Как это ни было сложно, Гарриет обнаружила, что не смущается необходимостью постоянно лгать сыновьям. Чем больше она сочиняла про КПЭСМИ, тем больше ей казалось, что все, что она выдумывает, — правда. Занимаюсь хозяйством в своей уютной кухне, взбивая тесто для вафель или придумывая, как бы ей развлечь мальчиков в выходные, Гарриет начисто забывала о существовании Наташи Ивановой, или ей казалось, что Наташа ушла далеко-далеко. А Гарриет Хэллоуэй работала в КПЭСМИ. Некто по имени Наташа Иванова, извивающаяся от страсти под незнакомыми мужчинами, была совсем другой женщиной.

Вообще-то работа накладывала определенный отпечаток на жизнь Гарриет и Питера. Если ты целыми днями только и делаешь, что болтаешь с мужчинами, выслушиваешь их жалобы, вранье, разглагольствования и дело, как правило, кончается тем, что ты отправляешься с клиентом в постель, то это не может не сказаться на твоей натуре. И Гарриет приходила в ужас при мысли о том, что ей скоро придется заставлять себя проводить время с собственным мужем.

Хоть Гарриет все время и говорила Питеру, что любит его, ей нередко приходилось отталкивать его, но, похоже, это его не смущало. Временами она ничего не могла поделать с собой и воспринимала собственного мужа как клиента. Впрочем, он ни о чем не догадывался.

Наконец-то они оба смогли заняться делом. Впервые за долгие месяцы в журнале напечатали рассказ Питера. На сентябрьских соревнованиях Джонти в своем клубе сумел побить долго удерживаемый рекорд среди тех, кому еще не исполнилось одиннадцати. А лето, казалось, будет продолжаться вечно. Это было до того замечательно, что даже они, в конце концов, стали ему радоваться.

Конечно, дела не все время шли гладко. Бывали дни, когда телефон Гарриет молчал, и тогда ей начинало казаться, что он вообще больше никогда не зазвонит. А иногда, думая о том, что ей опять придется проводить ночь невесть где, Гарриет молила Бога о том, чтобы весь этот кошмар поскорее кончился.

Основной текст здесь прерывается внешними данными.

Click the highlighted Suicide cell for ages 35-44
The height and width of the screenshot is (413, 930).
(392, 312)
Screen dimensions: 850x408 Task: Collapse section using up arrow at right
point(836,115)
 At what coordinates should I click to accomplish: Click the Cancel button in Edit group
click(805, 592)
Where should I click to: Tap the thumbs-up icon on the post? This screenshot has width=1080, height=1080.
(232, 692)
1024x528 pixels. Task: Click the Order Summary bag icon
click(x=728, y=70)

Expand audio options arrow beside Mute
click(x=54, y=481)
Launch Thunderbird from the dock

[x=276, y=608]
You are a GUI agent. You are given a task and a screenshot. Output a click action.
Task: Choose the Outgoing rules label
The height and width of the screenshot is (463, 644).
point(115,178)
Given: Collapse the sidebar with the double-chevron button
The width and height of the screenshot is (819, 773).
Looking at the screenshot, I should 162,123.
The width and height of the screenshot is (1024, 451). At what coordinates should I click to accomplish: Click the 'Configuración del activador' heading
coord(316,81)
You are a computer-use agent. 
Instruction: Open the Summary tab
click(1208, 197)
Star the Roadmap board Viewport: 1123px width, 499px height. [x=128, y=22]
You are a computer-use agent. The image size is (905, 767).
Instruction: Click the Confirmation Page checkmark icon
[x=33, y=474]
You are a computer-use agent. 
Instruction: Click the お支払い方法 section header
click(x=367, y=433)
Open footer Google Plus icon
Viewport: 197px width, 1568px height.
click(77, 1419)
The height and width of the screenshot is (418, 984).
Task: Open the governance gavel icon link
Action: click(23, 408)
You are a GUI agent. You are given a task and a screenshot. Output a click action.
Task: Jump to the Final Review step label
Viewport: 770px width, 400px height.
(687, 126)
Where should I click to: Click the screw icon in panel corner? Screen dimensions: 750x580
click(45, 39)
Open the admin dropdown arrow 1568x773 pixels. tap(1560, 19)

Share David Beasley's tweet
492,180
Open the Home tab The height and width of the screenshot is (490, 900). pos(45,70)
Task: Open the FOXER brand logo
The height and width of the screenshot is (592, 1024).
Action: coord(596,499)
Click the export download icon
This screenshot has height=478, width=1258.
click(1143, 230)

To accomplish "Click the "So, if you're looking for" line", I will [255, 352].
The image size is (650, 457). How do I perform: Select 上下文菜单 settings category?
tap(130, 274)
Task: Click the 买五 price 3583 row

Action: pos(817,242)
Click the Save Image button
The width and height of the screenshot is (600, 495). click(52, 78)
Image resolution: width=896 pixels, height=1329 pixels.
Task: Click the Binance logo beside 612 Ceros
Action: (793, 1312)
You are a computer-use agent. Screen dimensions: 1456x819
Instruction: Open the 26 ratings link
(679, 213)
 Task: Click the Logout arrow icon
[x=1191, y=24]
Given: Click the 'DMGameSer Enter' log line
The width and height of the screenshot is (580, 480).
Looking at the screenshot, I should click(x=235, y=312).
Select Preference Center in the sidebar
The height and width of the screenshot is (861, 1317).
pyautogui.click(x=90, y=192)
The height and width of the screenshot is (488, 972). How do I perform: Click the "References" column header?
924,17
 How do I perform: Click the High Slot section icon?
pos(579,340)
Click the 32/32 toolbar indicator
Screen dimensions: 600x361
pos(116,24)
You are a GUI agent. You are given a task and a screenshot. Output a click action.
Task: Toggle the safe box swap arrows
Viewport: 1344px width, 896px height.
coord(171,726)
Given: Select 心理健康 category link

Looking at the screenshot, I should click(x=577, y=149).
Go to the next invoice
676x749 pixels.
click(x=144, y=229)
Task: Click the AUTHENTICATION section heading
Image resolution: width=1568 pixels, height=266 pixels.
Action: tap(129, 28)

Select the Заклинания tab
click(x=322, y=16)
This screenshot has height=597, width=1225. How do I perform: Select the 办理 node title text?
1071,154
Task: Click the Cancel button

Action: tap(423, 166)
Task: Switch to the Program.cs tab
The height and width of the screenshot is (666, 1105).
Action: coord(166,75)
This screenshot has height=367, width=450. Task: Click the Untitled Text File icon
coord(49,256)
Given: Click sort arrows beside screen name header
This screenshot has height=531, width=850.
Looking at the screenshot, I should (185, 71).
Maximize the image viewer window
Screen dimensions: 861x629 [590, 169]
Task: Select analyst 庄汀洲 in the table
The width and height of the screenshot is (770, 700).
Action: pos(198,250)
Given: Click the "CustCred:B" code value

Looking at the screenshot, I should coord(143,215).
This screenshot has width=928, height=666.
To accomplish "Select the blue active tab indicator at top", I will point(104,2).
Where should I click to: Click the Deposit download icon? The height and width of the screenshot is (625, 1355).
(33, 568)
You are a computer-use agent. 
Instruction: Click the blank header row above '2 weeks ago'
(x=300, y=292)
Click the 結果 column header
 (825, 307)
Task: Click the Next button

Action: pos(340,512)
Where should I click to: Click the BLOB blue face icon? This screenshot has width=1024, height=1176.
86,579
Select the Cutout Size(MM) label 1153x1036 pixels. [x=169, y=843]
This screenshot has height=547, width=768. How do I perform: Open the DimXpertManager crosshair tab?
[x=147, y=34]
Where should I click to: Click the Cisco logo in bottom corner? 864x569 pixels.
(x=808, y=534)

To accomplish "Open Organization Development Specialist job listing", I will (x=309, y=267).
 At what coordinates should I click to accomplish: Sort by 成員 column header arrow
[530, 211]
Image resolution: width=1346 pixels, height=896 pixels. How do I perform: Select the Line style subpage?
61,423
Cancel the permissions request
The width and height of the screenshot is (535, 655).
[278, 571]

Дома тоже происходили удивительные вещи. Как-то раз ее старшенький разразился истерикой по поводу того, что Гарриет, скопив денег, решила вновь перевести его в школу «Голдингс». «Пожалуйста, пожалуйста, прошу тебя, — рыдал мальчуган, — умоляю тебя, мамочка, только не в «Голдингс»!» Он хотел ходить только в школу Даррена. «Пожалуйста, пожалуйста, пожалуйста!» Даррен, капитан его команды, стал в это лето кумиром Джонти. Гарриет с Питером, как могли, успокаивали сына и сказали, что подумают о его просьбе. Они пообещали, что сходят в эту школу «Джеймс Брукфилдс» и разузнают, как там обстоят дела. Может, им удастся избавиться хоть от одной проблемы? Кстати, менеджер из банка Гарриет неплохо отзывалась об этой школе, разве не так?

Вдобавок ко всему этому, Гарриет ни на минуту не забывала о соглашении, заключенном ею с лучшим другом Питера. Тот уехал в отпуск со своими сыновьями, так что, несомненно, при возвращении потребует свою долю за два месяца. Она, конечно, со всем справится. О Господи!


Среда, 1 сентября.

Позвонила Эллен. Признаться, я был удивлен. Впрочем, мне было приятно. Она сказала, что видела мою статью в «Стэйтсмене». И заявила, что хочет «привести мои мозги в порядок». Я ответил, что, пожалуй, смогу встретиться с нею завтра, когда у меня выдастся «окно» между делами (давно уже хотел посмотреть, что это Старфайер запрятал в подвале).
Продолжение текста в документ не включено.